May Day has turned violent the past two years in Seattle. Last year police used flash bangs and pepper spray and arrested 18 people from a crowd that pelted them with rocks and bottles. Eight officers were injured.

On May Day 2012, masked marchers dressed in black broke windows and doors on downtown banks and stores and tried to set a fire at a federal building.

Thousands of people are expected to take part in a march for immigrant and worker rights organized by El Comite and the May1st Action Coalition, who have a permit. The march begins at 3 p.m. at St. Mary’s Church and ends with a rally at the downtown Westlake Park.

Social media postings show plans for two anti-capitalist marches, which do not have permits, KING reported. One group will meet at 6 p.m. at Seattle Central Community College and another at 6:30 p.m. at the Youth Detention Center.

Socialist City Council member Kshama Sawant said she’ll join the march for immigrant and worker rights to promote her campaign for a $15 minimum wage. She urged marchers to remain peaceful.

“I strongly oppose violence and property damage because this plays into the hands of the police and the political establishment who aim to discredit and undermine our struggles,” Sawant said in a statement.

“I also oppose the provocative statements and actions of the Seattle Police Department in relation to May 1st.
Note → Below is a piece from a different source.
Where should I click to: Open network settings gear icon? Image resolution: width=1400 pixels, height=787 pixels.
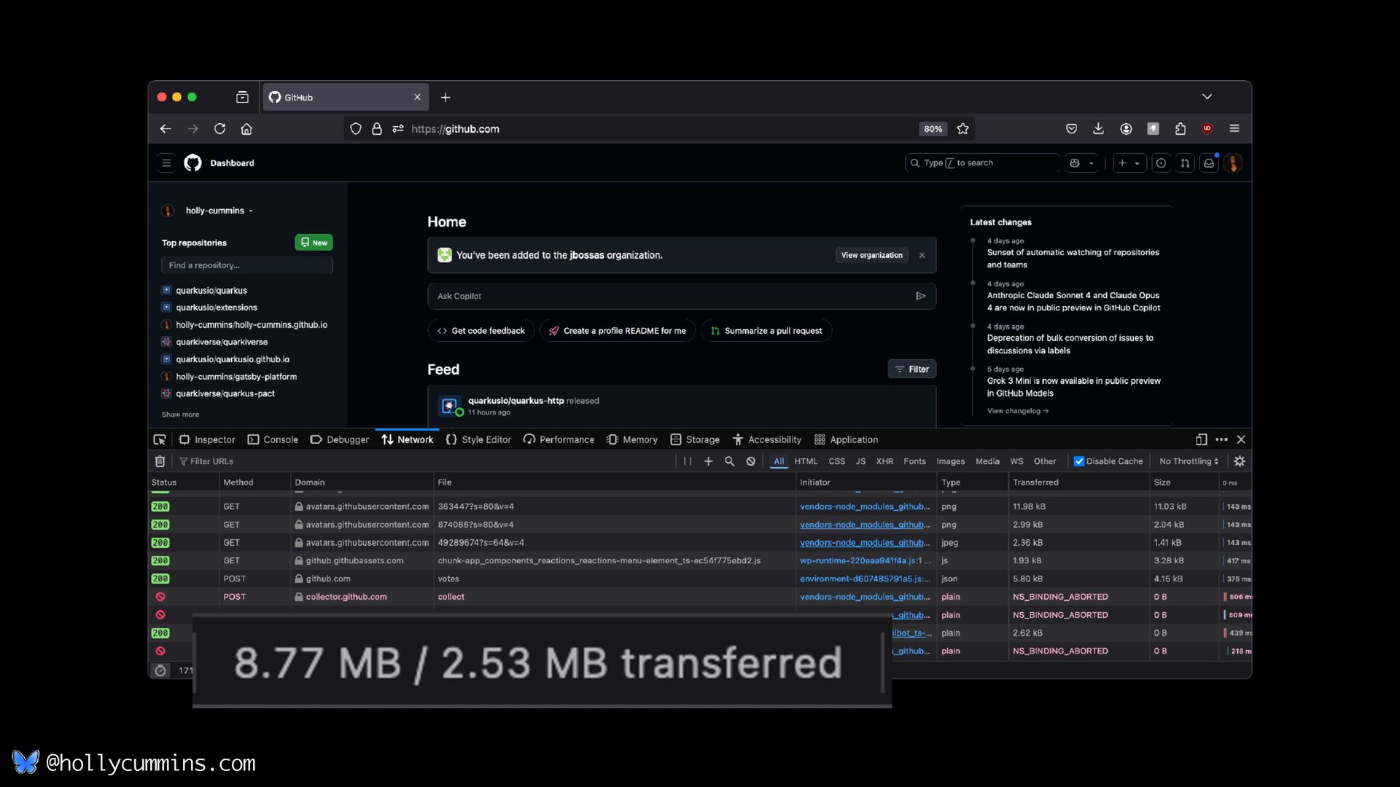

The Seattle police are acting in a repressive, anti-democratic manner along with the corporate owned mass media who are attempting to whip up a polarized state of fear,” she said.

Seattle Mayor Ed Murray told KIRO-FM that Sawant’s comments were unfair.

“I’m interested in making sure protesters can protest. I am interested in also ensuring their safety and the safety of property and acting to arrest individuals who are doing something other than protesting, who are being destructive. I think those are very distinct things,” he said.

Seattle Central Community College is canceling some classes as a precaution. Some businesses are taking in sidewalk tables and chairs to prevent them from being thrown through windows, KOMO reported.

The Downtown Seattle Association said 220 businesses have signed up for an email alert system to track events related to marches and May Day.